[PR]

 海外派遣された自衛官の帰国後の医療面などのサポートを行う民間団体「海外派遣自衛官と家族の健康を考える会」が発足し、共同代表が3日、東京都内で記者会見をした。南スーダンでの国連平和維持活動(PKO)の派遣部隊に新任務「駆けつけ警護」が付与されたことで、隊員や家族の心理的負荷が高まることが想定されるとし、健康相談などを実施していく。
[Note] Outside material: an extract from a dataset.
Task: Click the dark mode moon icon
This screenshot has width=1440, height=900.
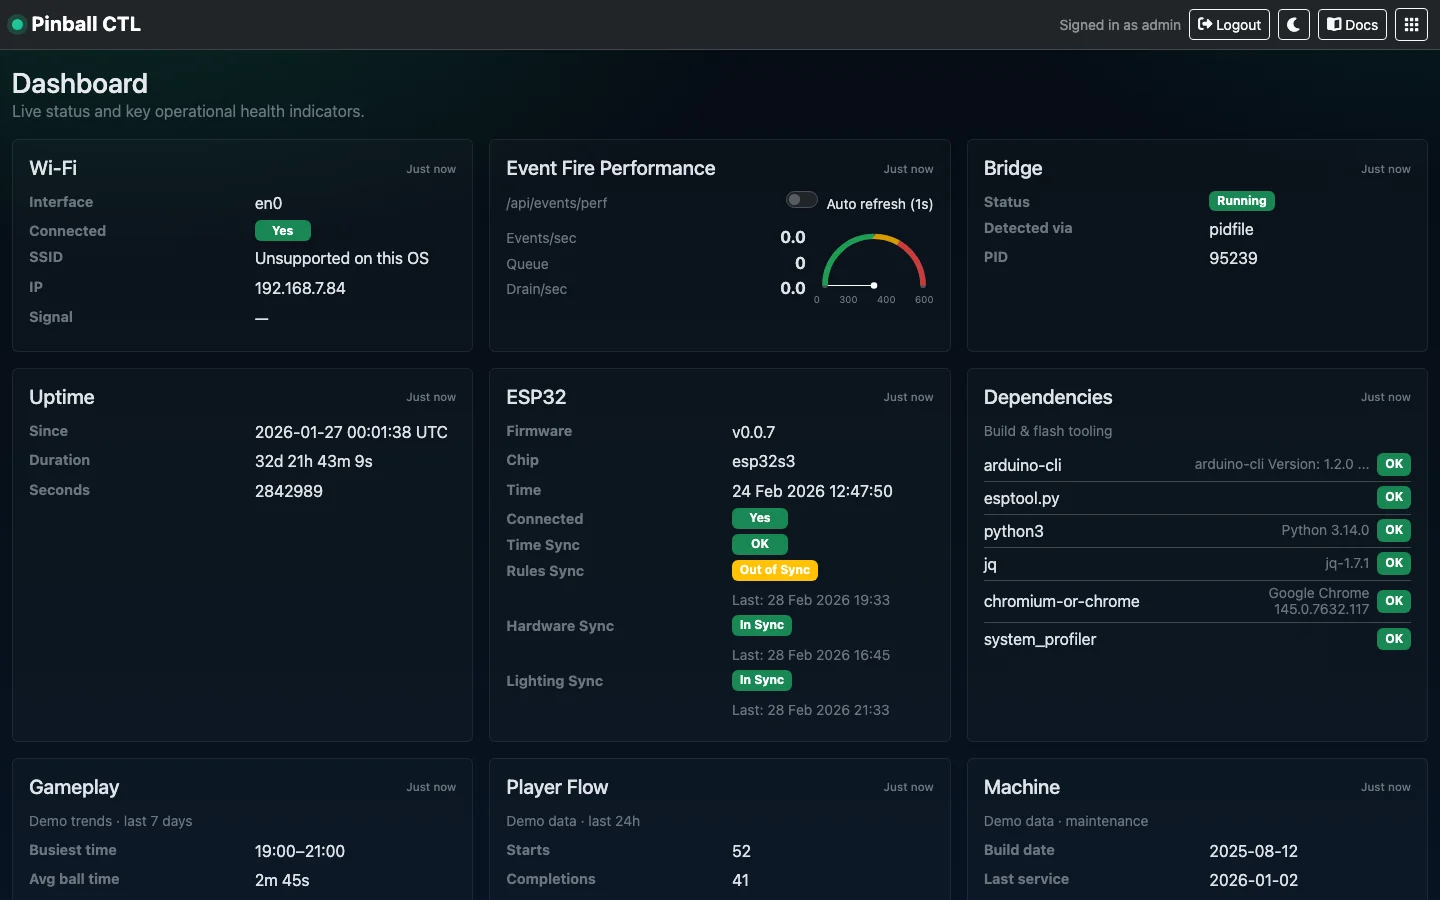Action: click(1293, 25)
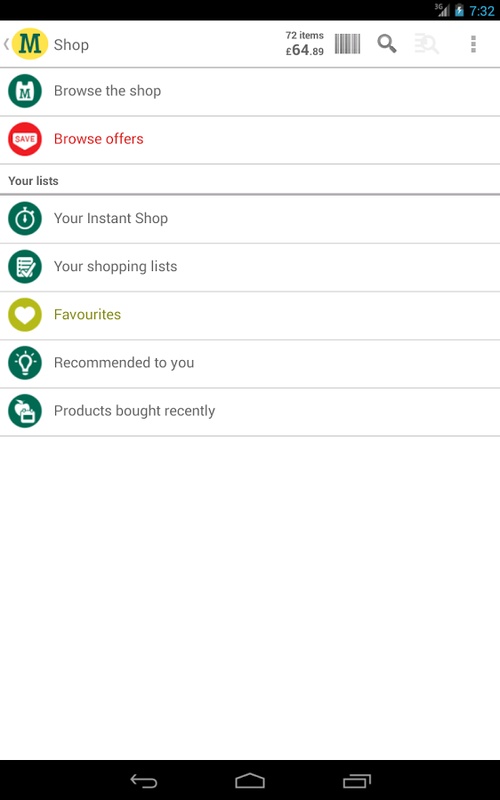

 会見したのは、イラク支援ボランティアの高遠菜穂子さんと、沖縄戦での心的外傷後ストレス障害(PTSD)診療もしてきた精神科医の蟻塚(ありつか)亮二さん。会員は医療者や研究者、カウンセラー、戦争体験者ら32人で、メールでの相談受け付けと医療機関の紹介▽自衛官の健康状態の理解を深める学習会の開催、などを行う。高遠さんは「不安や病を抱えて相談できずにいる自衛官と家族の民間の受け皿になれば」と話した。

 問い合わせは、kaigaihaken.sdf@gmail.com。

 19日午後2時から東大駒場キャンパス13号館1313教室で「海外派遣自衛官と家族の健康を考えるシンポジウム」を開く。資料代千円(学生500円)。